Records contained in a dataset
>>>
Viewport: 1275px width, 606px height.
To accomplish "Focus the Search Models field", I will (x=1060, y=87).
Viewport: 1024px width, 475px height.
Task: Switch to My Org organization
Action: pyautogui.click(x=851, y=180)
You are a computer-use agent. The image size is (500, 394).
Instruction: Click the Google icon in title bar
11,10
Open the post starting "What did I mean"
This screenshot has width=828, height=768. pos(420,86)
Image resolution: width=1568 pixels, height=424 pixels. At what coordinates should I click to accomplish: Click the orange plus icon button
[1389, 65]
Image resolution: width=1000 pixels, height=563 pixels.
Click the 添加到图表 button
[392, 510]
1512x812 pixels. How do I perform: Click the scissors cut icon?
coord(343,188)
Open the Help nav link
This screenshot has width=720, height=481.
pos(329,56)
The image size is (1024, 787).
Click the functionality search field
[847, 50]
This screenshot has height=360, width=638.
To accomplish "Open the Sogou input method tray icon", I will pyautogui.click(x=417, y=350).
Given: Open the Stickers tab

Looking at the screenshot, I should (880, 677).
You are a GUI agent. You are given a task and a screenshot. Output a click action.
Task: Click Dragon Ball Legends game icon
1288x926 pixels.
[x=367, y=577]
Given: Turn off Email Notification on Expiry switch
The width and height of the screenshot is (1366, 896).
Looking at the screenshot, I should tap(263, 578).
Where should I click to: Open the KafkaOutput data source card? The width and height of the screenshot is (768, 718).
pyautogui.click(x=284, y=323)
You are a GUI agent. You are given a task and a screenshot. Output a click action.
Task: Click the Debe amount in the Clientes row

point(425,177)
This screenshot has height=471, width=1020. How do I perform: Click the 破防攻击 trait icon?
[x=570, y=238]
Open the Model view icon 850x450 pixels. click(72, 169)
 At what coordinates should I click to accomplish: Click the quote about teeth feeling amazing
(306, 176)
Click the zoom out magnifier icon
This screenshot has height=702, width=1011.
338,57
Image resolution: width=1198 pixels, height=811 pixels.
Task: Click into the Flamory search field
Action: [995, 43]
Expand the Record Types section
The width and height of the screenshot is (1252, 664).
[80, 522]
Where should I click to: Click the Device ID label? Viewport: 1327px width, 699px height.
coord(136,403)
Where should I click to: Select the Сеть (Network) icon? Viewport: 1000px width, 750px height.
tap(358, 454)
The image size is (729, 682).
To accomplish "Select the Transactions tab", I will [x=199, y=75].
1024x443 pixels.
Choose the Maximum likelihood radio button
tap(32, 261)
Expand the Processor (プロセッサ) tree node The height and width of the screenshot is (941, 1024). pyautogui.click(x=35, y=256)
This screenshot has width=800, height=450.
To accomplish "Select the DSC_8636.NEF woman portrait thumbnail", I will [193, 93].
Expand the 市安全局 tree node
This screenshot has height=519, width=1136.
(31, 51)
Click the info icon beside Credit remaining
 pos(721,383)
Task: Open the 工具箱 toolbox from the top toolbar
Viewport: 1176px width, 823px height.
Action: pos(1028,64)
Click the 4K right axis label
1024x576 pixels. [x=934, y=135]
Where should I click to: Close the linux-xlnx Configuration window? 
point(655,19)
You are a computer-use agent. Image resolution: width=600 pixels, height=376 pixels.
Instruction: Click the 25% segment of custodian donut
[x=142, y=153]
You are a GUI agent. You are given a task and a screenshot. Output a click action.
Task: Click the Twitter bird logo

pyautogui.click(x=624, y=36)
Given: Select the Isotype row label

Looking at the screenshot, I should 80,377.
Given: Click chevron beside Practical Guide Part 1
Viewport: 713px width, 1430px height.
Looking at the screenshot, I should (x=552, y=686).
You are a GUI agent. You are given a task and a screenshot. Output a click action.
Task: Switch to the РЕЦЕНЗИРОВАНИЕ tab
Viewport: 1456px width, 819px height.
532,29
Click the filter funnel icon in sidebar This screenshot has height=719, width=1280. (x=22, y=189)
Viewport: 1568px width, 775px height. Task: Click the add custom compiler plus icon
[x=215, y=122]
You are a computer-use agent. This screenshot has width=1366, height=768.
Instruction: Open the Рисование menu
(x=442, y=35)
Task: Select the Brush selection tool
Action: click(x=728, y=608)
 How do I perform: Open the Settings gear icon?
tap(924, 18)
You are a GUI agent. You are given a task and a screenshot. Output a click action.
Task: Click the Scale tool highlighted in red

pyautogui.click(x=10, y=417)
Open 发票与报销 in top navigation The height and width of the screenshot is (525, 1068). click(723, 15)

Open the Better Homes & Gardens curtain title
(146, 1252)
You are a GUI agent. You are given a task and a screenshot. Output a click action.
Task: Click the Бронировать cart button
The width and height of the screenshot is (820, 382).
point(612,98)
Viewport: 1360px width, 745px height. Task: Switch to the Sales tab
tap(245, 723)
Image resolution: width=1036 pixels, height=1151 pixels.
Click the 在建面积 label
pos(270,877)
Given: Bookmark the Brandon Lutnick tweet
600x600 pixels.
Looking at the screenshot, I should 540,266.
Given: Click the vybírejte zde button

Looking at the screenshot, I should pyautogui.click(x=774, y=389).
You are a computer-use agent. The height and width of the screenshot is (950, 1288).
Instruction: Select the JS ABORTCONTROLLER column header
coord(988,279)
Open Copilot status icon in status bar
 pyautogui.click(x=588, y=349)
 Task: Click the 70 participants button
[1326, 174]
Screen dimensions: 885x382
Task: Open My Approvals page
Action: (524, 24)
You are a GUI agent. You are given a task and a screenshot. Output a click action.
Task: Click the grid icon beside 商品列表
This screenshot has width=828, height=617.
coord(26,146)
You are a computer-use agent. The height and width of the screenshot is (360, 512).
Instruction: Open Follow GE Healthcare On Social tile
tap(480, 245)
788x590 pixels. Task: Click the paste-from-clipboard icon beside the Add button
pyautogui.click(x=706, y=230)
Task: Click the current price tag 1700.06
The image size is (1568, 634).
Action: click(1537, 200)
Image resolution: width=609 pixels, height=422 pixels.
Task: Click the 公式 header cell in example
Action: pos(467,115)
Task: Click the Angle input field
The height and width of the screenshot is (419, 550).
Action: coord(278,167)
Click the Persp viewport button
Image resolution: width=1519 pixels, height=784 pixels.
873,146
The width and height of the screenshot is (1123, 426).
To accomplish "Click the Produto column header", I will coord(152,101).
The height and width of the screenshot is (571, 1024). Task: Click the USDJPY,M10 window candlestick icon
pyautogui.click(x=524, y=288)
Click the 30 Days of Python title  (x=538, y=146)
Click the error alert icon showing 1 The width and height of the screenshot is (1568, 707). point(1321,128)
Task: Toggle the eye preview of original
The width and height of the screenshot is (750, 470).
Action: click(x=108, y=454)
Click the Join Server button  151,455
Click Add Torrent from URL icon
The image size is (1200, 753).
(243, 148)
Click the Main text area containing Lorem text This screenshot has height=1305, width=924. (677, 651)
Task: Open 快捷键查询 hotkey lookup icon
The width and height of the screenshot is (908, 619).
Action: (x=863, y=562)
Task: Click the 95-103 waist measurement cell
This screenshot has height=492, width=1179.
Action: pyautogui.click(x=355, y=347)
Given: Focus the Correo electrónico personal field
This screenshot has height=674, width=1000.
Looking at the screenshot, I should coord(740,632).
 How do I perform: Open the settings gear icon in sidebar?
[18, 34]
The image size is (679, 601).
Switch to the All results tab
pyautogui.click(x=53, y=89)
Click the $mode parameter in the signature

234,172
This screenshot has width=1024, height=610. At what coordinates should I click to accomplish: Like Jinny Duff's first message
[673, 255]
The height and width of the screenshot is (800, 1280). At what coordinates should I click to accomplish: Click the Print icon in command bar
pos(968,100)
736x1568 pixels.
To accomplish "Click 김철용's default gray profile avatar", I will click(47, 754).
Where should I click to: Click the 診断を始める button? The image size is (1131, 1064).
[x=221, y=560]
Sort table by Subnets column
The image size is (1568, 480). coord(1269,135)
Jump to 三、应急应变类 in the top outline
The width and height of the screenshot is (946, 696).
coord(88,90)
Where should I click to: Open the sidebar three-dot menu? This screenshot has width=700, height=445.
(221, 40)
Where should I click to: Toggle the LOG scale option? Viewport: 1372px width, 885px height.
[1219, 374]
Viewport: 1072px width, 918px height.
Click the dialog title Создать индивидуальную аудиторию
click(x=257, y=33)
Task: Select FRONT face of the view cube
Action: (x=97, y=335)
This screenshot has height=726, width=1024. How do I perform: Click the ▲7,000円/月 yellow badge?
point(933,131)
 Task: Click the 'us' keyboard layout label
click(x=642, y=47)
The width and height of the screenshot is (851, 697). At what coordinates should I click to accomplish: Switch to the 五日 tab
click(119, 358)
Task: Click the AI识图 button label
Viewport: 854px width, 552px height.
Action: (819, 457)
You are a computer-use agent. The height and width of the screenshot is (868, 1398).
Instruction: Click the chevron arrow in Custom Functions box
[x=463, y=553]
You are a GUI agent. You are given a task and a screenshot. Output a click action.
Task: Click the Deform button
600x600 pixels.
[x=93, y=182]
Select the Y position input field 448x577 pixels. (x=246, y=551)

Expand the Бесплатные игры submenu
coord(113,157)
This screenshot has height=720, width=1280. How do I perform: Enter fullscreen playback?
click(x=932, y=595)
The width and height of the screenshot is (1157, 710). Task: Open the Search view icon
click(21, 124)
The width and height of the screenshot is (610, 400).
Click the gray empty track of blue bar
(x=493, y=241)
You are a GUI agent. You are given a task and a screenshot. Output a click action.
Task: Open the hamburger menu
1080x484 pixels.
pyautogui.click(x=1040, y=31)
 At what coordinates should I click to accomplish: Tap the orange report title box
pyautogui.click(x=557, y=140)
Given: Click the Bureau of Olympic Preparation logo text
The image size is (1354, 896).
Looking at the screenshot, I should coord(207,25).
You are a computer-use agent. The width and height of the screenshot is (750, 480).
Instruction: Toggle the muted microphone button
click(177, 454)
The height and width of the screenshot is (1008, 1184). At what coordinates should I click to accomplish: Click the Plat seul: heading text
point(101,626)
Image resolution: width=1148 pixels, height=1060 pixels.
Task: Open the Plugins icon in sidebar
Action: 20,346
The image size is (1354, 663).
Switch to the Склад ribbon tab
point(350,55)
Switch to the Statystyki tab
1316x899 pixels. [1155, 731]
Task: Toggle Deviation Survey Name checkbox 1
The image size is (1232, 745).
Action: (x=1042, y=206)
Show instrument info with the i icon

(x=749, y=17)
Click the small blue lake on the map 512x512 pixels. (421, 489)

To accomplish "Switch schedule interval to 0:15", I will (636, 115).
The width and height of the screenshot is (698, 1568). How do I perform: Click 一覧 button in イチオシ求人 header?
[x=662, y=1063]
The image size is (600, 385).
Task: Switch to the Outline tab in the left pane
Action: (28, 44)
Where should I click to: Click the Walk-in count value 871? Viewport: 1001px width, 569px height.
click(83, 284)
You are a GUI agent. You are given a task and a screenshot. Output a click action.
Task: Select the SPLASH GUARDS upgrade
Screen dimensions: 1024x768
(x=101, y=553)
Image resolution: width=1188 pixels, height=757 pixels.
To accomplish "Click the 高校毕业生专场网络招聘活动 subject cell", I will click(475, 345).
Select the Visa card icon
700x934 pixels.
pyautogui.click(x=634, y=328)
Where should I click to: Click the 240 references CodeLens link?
<<<
Exercise requirements:
Your answer should be the lines above, from the line containing "Given: Turn off" up to and including the line containing "Click the zoom out magnifier icon", reproduced exactly and with nothing else.

The completed task:
Given: Turn off Email Notification on Expiry switch
The width and height of the screenshot is (1366, 896).
Looking at the screenshot, I should tap(263, 578).
Where should I click to: Open the KafkaOutput data source card? The width and height of the screenshot is (768, 718).
pyautogui.click(x=284, y=323)
You are a GUI agent. You are given a task and a screenshot. Output a click action.
Task: Click the Debe amount in the Clientes row

point(425,177)
This screenshot has height=471, width=1020. How do I perform: Click the 破防攻击 trait icon?
[x=570, y=238]
Open the Model view icon 850x450 pixels. click(72, 169)
 At what coordinates should I click to accomplish: Click the quote about teeth feeling amazing
(306, 176)
Click the zoom out magnifier icon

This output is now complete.